Este elemento carismático fue menos intenso en el caso de Carranza, comandante
en jefe del ejército constitucionalista, o incluso en el del «invicto» general Obregón,
pero en sus ejércitos reinaban una disciplina y obediencia absolutas. Con
admiración y miedo, ambición y fe, los callistas eran leales a su Jefe Máximo, así
como los cardenistas siguieron al más popular «señor presidente» que México haya
visto jamás. Difícilmente podrá reducirse la Revolución mexicana a las biografías de
siete personas, pero sin el conocimiento de las vidas específicas de estos
personajes la Revolución mexicana se vuelve incomprensible. Habría de repetirse la
experiencia del siglo xix: el poder encamado en figuras emblemáticas.
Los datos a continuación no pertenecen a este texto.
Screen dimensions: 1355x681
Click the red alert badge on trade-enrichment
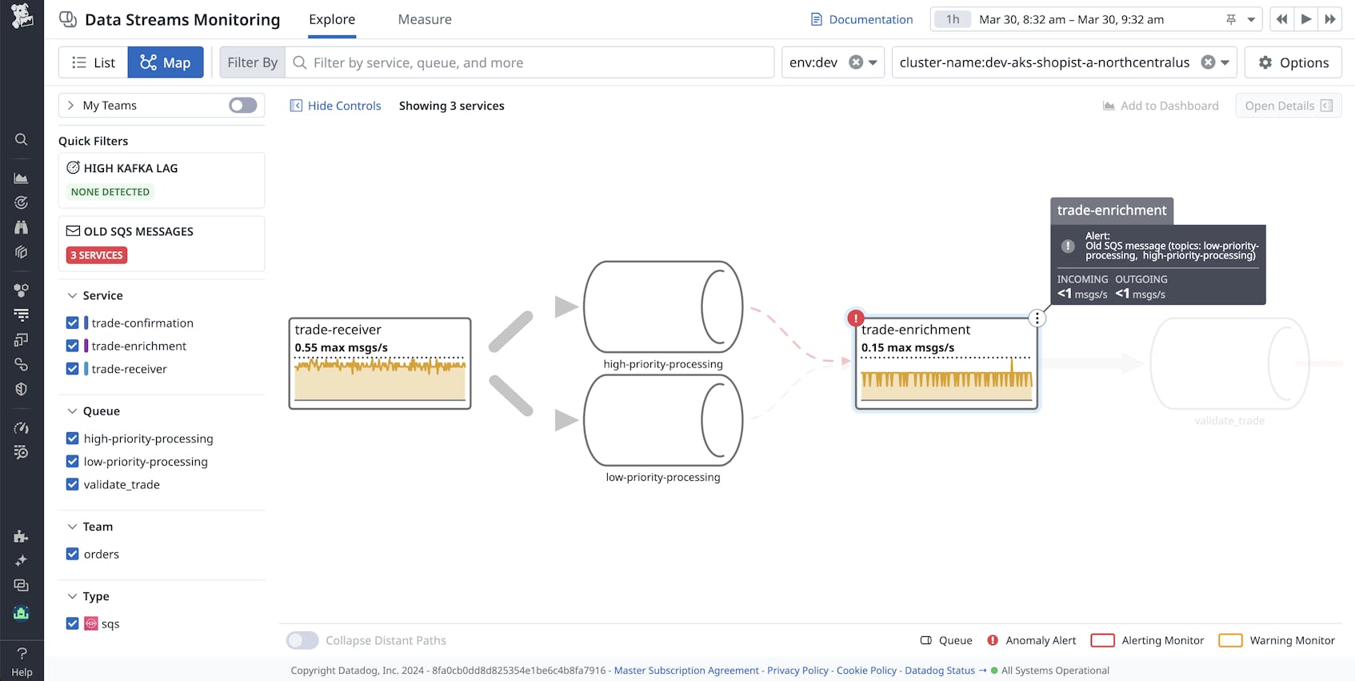(855, 318)
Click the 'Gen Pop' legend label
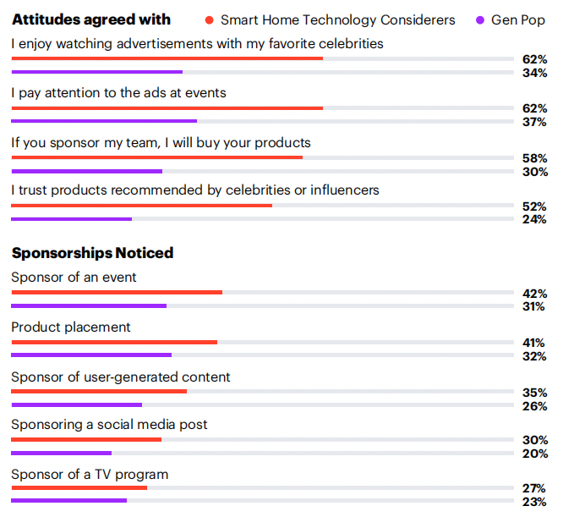Viewport: 563px width, 528px height. point(517,20)
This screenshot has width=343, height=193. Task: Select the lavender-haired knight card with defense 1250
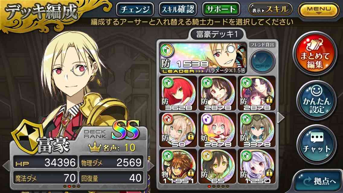tap(257, 166)

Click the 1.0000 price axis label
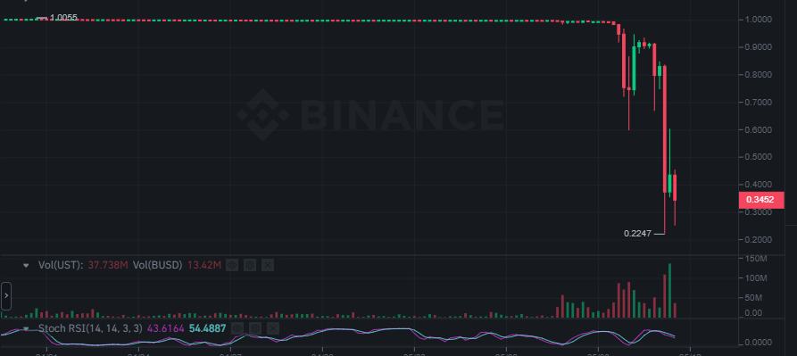pos(759,20)
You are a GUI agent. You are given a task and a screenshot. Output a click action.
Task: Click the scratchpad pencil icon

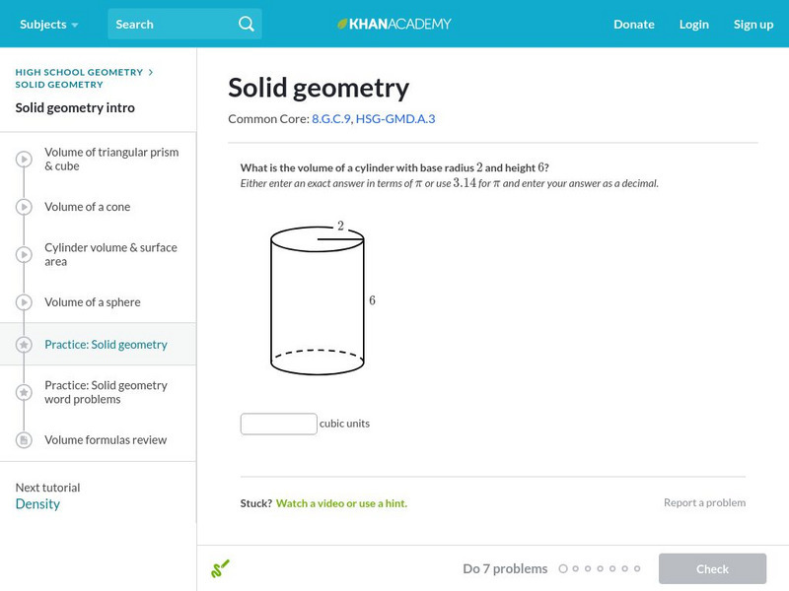coord(220,568)
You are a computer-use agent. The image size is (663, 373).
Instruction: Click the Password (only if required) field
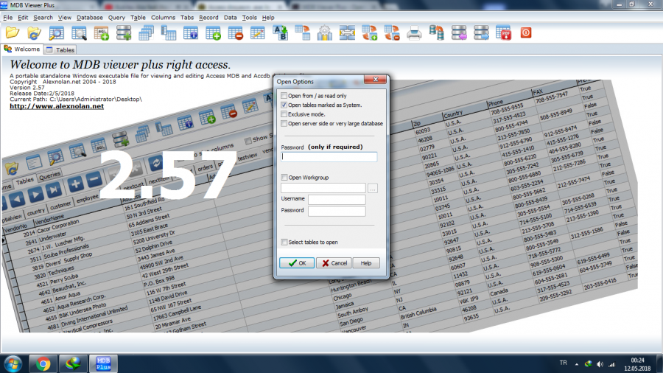pyautogui.click(x=329, y=157)
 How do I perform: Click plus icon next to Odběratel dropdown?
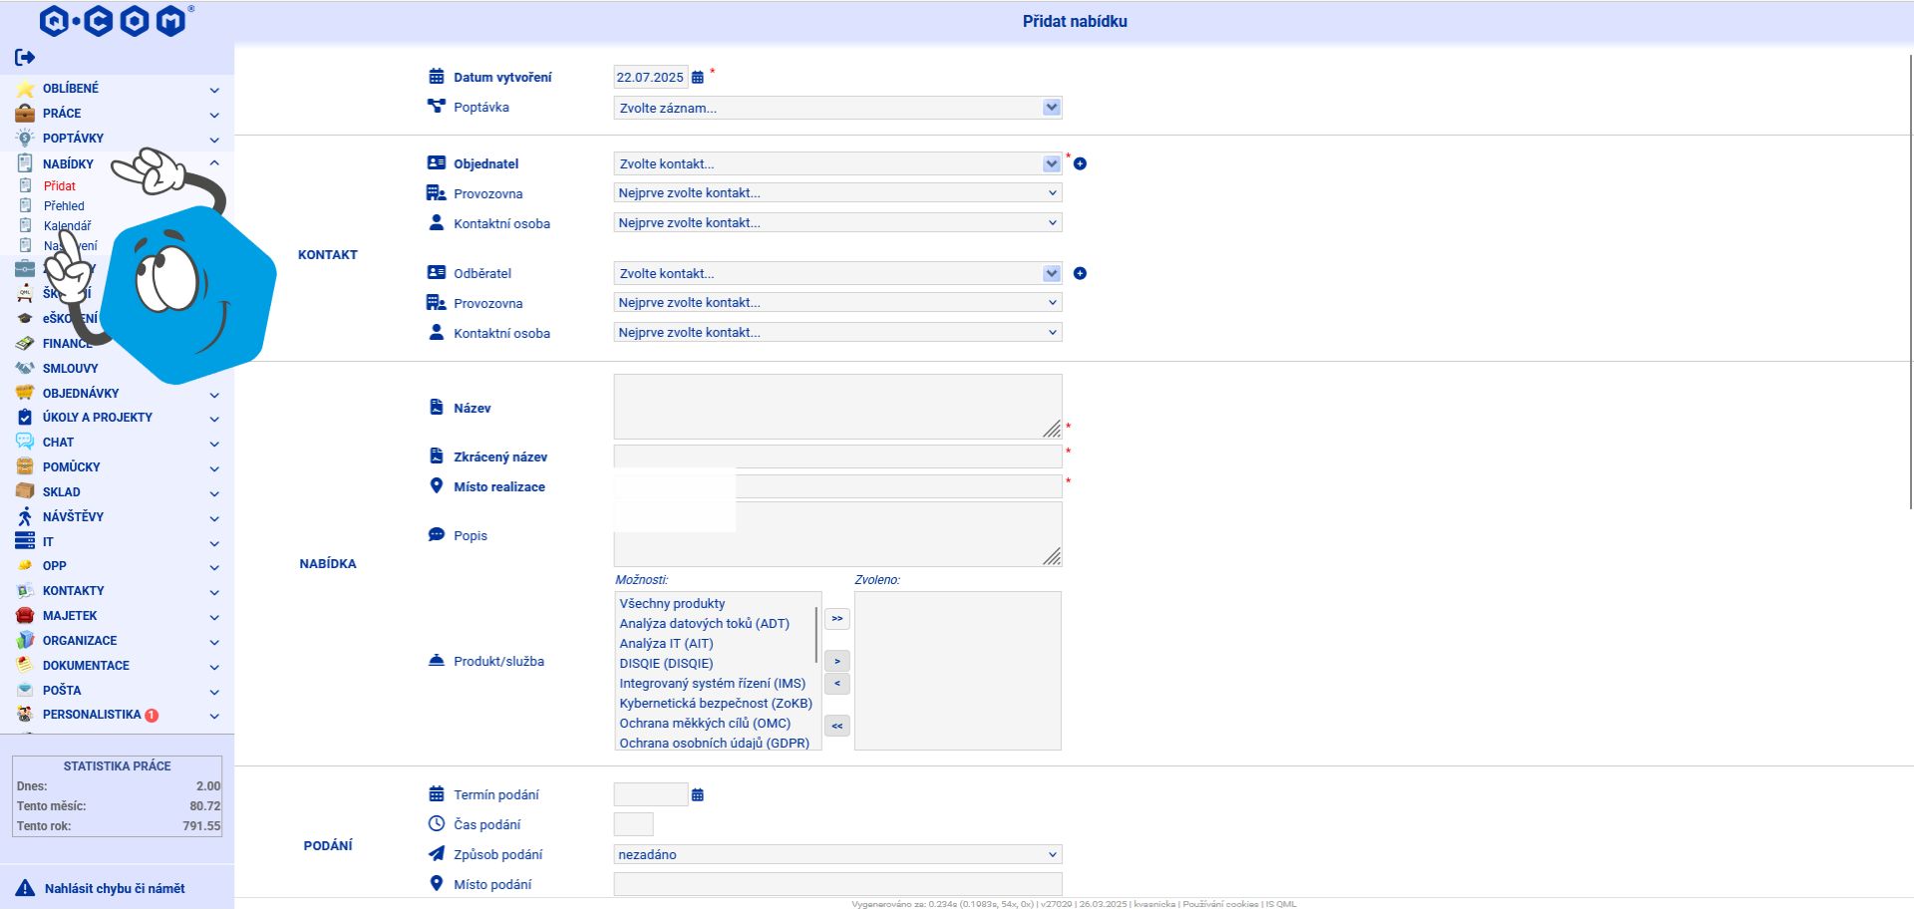[x=1080, y=273]
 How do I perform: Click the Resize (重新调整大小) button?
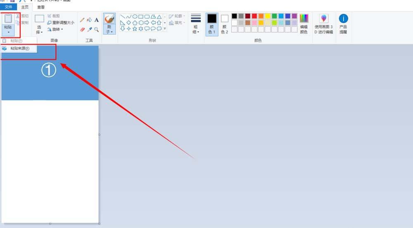[61, 23]
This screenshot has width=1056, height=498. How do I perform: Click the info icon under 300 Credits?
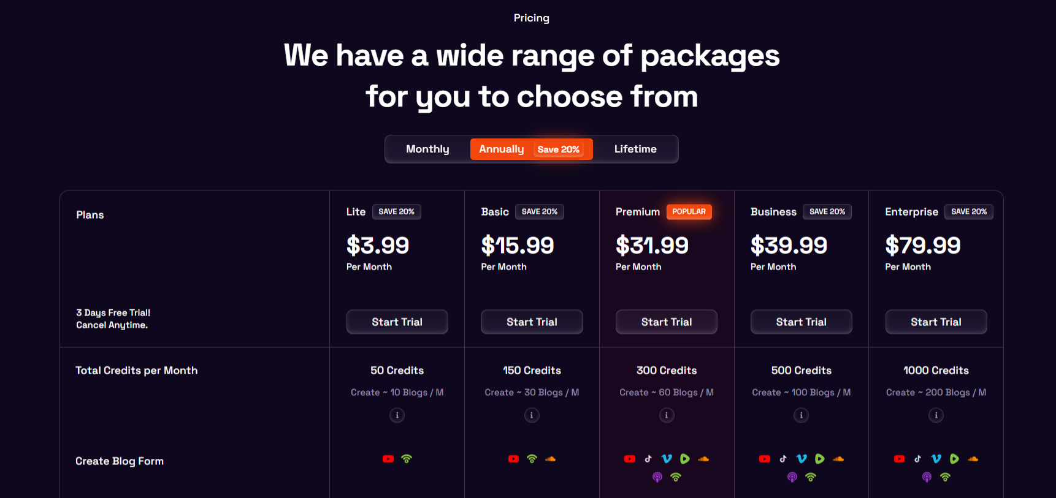pos(667,415)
En estos hombres algo había de peculiar, original e incluso inocente. No se parecían
a los conductores de otras revoluciones, que en nombre de la humanidad defendían
principios abstractos, amplios sistemas ideológicos, prescripciones para la felicidad
universal. Los caudillos, jefes y estadistas mexicanos actuaron de acuerdo con las
modestas categorías que les eran propias. No tenían en cuenta la historia universal
sino la historia de la patria. Exceptuando a Madero, no eran leídos ni instruidos, no
habían viajado por el mundo y ni siquiera conocían por completo su propio país,
sino apenas su propia región, su propio estado, su propio suelo natal. Al igual que
los sacerdotes insurgentes, sus acciones estaban teñidas de actitud mesiánica:
deseaban redimir, liberar, imponer justicia, presidir el advenimiento final del buen
gobierno. Las historias locales de las cuales partieron, sus conflictos familiares, sus
vidas antes de elevarse al poder, sus más íntimas pasiones, todos éstos son
factores que podrían haber sido meramente anecdóticos de haberse encarnado en
hombres sin trascendencia pública o en políticos que operaban en una democracia.
Pero no pudieron serlo en México, donde la concentración del poder en una sola
persona (tlatoani, monarca, virrey, emperador, presidente, caudillo, jefe o
estadista) ha representado la norma histórica a lo largo de los siglos.